Kim O’Leary had worked as a Child Life Specialist and Children’s Bereavement Coordinator in community bereavement groups for children of adult patients, and knows the importance of those services.
“Child Life is such a great resource for people who don’t have my background, providing support along the way so the child has a relationship with that person and knows they are in a safe place,” she said.
“Jaime was the first person Andrew saw in the hospital, and she greeted him with a huge smile. I just wanted him to start his visit having fun and not being scared, and she made that happen. She provided many valuable resources to help him cope, have fun, and be prepared with diagnosis and separation so I could step back and stop being a Child Life Specialist and be a parent.”
Even though her Child Life training made O’Leary more prepared than most to face tough conversations with children, she asked for Holliman’s support to explain her cancer diagnosis to her son.

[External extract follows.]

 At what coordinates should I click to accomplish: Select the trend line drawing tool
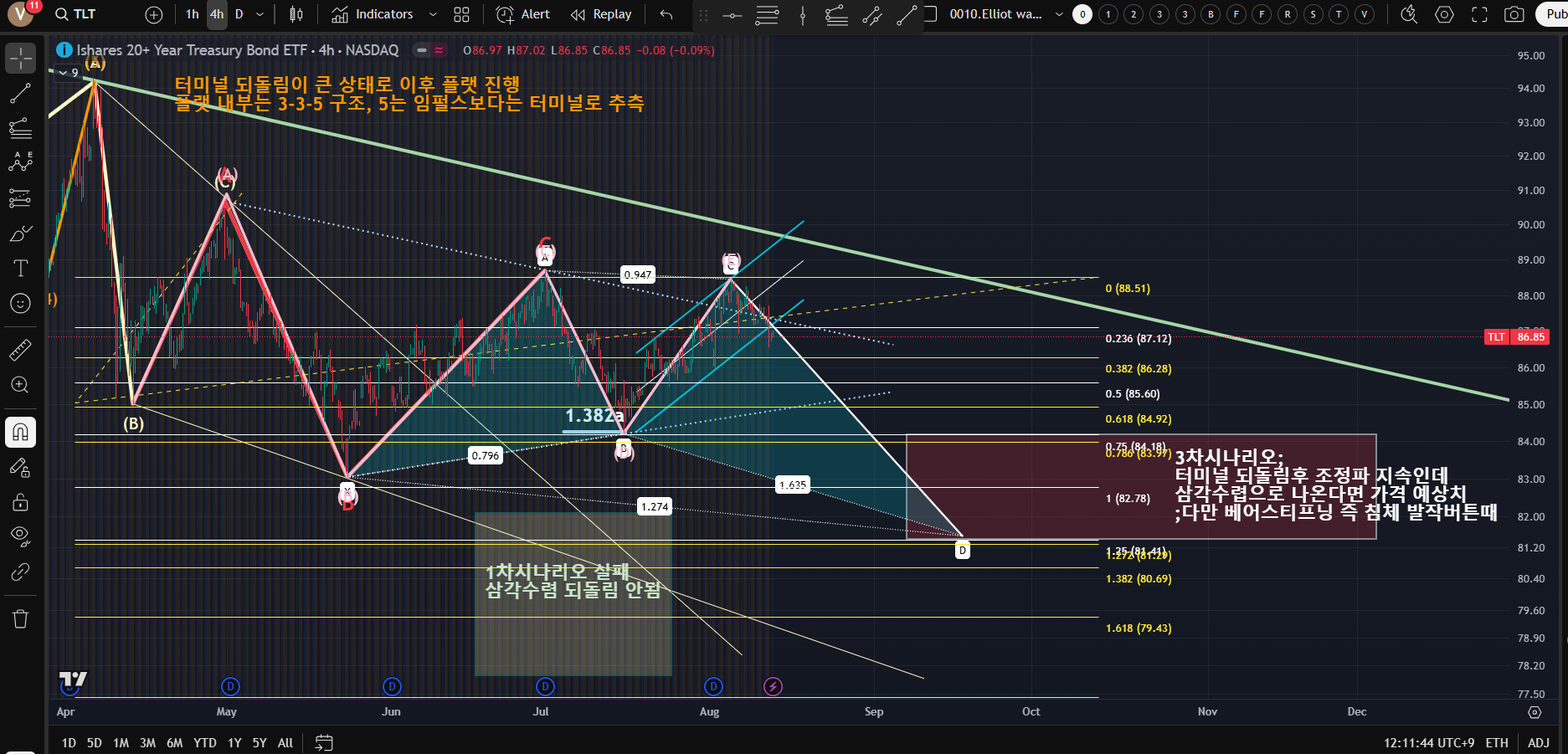20,94
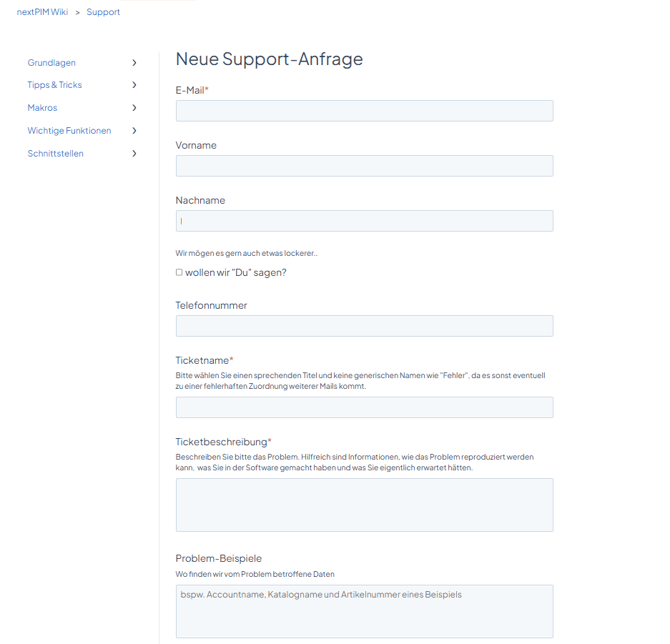Focus the Ticketname text field
Image resolution: width=670 pixels, height=644 pixels.
tap(364, 407)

“I asked Jaime to be with me in case I needed help to explain it or got emotional, but she respected me as a parent. Afterward she said she couldn’t have done it any better and having that validation meant the world to me,” O’Leary said.
Holliman agreed that her most important job was encouraging parents that they are doing a great job.
“I think it’s important to work from a strength-based model. These parents are already in a compromised situation because somebody is really sick, they haven’t slept and they’re panicked. I try to build their confidence in their own abilities. I tell them I’m not the expert on your child. You are the expert on your child.
“I just happen to do this job every day where I’m working with families in similar situations to yours. I have a lot of tools and information, and maybe there are things you will want to try.”
Before Kim O’Leary started many months of chemotherapy visits that left her incredibly ill, she had a wonderful birthday party with her son. They exchanged gifts and thumbprints, and took beautiful photos to remember the occasion.
Today, scans show that O’Leary is cancer free, but she is being monitored closely. She says if the cancer returned, her first call would be to Child Life.
“I had been the primary caregiver, and it was wonderful to know there was a support system who could be there to help. I had to take care of myself and couldn’t always focus on my son. I knew Jaime was there and they had a relationship and that brought so much peace,”O’Leary said.